The healthcare organisation remains accountable for the access it grants, even when a vendor performs the work. Security, IAM, and clinical operations leaders need defined ownership for approval, monitoring, and revocation so that vendor risk does not become an unowned gap in the identity programme.
Why This Matters for Security Teams
When a vendor session exposes healthcare data, the central issue is not who touched the system last, but who granted the access and who is responsible for limiting it. Vendor work is often approved as a business necessity, yet the resulting session can traverse clinical systems, patient records, logging infrastructure, and downstream integrations. That makes accountability a governance problem, not just an access problem.
Current guidance across healthcare and identity security consistently points to the same failure mode: third-party access is frequently over-broad, weakly monitored, and left active longer than intended. NHIMG research shows that 92% of organisations expose NHIs to third parties, raising supply chain risk, while only 20% have formal processes for offboarding and revoking API keys. For background on the broader exposure patterns, see Ultimate Guide to NHIs — Why NHI Security Matters Now and The 52 NHI breaches Report.
In practice, many security teams encounter vendor exposure only after audit findings, incident response, or a clinical data review has already shown the session persisted beyond its approved purpose.
How It Works in Practice
Accountability should be defined before a vendor session is issued, because the organisation that authorises access remains responsible for the risk created by that access. That usually means assigning named owners for approval, monitoring, time-bound access, and revocation across security, IAM, and the business function that requested the work. The vendor may execute the task, but the healthcare organisation owns the control environment.
The practical model is to treat vendor access as a controlled identity event rather than a standing relationship. Best practice is evolving toward just-in-time access, short-lived credentials, and step-up approval for sensitive systems. Access should be tied to a specific purpose, a specific duration, and a specific scope. Monitoring should confirm not only that a session occurred, but that the session stayed within the approved patient data boundary. For implementation patterns, CISA Identity and Access Management guidance is useful for control design, while NHIMG’s Ultimate Guide to NHIs — Key Research and Survey Results highlights how often these controls fail in real environments.
- Approve access through a documented business owner, not an informal ticket chain.
- Issue the minimum session scope needed for the task and set an automatic expiry.
- Log who approved, who used, what data was accessed, and when revocation occurred.
- Revoke access immediately when the vendor task ends or the approved purpose changes.
- Review vendor sessions alongside privileged access and clinical access exceptions.
These controls tend to break down in shared-service environments where multiple vendors use the same accounts or when legacy healthcare platforms cannot enforce per-session scoping.
Common Variations and Edge Cases
Tighter vendor access control often increases operational overhead, requiring organisations to balance clinical turnaround time against stronger containment of patient data exposure. That tradeoff becomes sharper during urgent support windows, where the business wants rapid remediation but the identity process still needs clear ownership and revocation.

→ **Your tasks**:
a: According to the passage on vendor access in healthcare, what share of organizations have formal processes for offboarding and revoking API keys?
b: Return, word for word, the portion of the passage on vendor access in healthcare between "The practical model" and "an automatic expiry.", inclusive.

→ **Dataset content**:
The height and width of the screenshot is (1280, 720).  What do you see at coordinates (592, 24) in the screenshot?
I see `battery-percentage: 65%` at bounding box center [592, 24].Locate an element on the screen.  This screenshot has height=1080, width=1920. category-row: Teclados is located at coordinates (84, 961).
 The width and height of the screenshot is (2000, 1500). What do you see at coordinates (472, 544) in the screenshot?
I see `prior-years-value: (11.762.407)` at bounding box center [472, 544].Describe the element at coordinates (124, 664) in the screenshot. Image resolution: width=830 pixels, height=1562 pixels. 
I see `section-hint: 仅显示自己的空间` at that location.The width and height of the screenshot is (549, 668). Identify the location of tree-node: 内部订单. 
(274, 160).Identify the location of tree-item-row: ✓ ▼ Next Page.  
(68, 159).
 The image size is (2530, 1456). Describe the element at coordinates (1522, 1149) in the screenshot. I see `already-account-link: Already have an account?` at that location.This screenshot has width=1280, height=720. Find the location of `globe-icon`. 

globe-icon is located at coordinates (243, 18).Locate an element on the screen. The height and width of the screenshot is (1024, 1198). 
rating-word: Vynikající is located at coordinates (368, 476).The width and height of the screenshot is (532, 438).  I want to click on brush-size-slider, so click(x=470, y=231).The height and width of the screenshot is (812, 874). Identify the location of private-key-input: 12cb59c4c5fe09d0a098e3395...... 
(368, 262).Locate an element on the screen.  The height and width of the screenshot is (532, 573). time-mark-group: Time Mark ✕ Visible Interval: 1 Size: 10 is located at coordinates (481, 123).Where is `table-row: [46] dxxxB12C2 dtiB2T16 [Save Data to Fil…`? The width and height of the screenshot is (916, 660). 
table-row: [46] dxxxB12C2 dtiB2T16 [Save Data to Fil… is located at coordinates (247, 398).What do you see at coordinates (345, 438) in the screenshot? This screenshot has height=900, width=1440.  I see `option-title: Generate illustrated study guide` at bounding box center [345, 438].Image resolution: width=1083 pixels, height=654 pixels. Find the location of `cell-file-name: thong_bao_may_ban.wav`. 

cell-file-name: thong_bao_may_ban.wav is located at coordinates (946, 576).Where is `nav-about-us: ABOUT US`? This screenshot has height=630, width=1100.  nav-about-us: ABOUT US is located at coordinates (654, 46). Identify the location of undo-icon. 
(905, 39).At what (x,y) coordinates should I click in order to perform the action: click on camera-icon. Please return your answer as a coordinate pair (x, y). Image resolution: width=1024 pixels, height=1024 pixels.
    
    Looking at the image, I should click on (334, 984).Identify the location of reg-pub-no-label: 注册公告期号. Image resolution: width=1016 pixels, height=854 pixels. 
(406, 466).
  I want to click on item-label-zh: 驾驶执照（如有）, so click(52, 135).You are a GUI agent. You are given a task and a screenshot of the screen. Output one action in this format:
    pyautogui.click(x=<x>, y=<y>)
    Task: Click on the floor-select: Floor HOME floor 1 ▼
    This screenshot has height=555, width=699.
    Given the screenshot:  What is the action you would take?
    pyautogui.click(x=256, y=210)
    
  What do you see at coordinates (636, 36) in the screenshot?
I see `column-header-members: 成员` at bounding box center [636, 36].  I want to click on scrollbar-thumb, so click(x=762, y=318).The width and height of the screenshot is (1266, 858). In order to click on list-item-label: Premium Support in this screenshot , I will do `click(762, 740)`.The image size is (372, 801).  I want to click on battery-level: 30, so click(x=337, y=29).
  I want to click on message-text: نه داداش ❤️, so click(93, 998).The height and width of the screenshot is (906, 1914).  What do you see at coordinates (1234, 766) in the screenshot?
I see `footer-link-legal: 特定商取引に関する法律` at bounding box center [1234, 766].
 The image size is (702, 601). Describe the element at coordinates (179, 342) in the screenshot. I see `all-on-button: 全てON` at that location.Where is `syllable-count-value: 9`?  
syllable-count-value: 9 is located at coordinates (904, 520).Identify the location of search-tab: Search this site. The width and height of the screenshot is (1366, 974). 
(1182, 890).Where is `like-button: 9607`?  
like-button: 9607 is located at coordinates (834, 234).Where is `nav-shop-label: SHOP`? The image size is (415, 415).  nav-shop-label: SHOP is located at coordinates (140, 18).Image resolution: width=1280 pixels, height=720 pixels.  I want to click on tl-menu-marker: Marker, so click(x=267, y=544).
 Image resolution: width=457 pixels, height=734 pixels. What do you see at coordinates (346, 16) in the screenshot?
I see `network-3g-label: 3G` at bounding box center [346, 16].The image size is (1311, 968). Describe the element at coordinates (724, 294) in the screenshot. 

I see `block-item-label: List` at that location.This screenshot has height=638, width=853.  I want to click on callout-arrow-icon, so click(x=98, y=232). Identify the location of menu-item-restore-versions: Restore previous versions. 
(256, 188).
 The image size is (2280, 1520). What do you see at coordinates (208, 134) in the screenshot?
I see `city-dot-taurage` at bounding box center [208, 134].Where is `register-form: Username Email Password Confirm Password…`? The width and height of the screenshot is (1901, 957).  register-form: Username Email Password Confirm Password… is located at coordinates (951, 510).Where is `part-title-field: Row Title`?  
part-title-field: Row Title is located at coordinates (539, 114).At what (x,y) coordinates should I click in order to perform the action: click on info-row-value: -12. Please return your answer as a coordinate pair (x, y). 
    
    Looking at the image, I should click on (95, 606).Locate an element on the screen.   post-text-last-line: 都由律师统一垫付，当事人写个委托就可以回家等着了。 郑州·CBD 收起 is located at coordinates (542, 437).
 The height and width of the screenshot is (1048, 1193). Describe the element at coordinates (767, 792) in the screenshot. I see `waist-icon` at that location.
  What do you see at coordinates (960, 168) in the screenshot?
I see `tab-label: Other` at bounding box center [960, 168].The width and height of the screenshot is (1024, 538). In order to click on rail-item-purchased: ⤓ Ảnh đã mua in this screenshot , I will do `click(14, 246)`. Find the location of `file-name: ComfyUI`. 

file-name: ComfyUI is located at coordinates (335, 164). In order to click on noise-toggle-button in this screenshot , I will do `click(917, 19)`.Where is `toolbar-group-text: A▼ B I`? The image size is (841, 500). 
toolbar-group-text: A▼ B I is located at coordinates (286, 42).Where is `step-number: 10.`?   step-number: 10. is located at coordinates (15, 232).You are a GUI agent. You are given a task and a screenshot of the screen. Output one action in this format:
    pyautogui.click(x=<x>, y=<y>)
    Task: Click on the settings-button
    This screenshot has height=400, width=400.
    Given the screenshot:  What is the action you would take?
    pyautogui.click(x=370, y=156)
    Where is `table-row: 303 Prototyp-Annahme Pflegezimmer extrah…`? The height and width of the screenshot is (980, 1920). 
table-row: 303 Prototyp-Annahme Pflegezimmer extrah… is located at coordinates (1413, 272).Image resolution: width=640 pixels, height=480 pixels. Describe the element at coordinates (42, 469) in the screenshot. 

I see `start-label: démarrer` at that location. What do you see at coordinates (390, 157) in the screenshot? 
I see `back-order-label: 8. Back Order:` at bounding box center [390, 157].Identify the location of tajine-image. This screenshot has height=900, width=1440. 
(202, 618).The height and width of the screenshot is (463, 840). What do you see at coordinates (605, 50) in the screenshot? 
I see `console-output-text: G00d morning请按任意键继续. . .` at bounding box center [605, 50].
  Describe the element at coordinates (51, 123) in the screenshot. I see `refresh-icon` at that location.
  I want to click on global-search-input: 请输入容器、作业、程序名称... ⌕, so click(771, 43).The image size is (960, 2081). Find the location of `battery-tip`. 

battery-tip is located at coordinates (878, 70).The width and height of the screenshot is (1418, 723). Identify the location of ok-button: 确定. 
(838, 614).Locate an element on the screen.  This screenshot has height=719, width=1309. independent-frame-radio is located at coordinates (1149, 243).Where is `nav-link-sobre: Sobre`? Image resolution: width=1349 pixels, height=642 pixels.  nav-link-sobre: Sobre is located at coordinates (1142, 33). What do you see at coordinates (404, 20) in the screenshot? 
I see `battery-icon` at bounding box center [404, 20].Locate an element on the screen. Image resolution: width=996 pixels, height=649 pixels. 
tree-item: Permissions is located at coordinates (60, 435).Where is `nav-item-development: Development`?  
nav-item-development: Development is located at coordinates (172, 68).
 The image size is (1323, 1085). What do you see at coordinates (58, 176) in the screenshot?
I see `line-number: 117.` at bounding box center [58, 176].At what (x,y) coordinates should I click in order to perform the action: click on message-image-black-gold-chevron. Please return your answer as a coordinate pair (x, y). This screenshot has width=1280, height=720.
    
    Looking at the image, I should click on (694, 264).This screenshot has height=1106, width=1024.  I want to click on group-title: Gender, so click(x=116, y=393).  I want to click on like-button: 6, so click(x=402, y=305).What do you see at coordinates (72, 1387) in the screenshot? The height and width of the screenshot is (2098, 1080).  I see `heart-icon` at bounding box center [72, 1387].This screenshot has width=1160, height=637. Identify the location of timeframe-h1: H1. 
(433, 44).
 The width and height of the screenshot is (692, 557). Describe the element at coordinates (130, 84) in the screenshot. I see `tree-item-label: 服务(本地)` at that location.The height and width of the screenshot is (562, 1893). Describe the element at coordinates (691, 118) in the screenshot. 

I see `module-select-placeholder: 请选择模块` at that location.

→ **Results of the tasks**:
a: Only 20%.

b:
The practical model is to treat vendor access as a controlled identity event rather than a standing relationship. Best practice is evolving toward just-in-time access, short-lived credentials, and step-up approval for sensitive systems. Access should be tied to a specific purpose, a specific duration, and a specific scope. Monitoring should confirm not only that a session occurred, but that the session stayed within the approved patient data boundary. For implementation patterns, CISA Identity and Access Management guidance is useful for control design, while NHIMG’s Ultimate Guide to NHIs — Key Research and Survey Results highlights how often these controls fail in real environments.
- Approve access through a documented business owner, not an informal ticket chain.
- Issue the minimum session scope needed for the task and set an automatic expiry.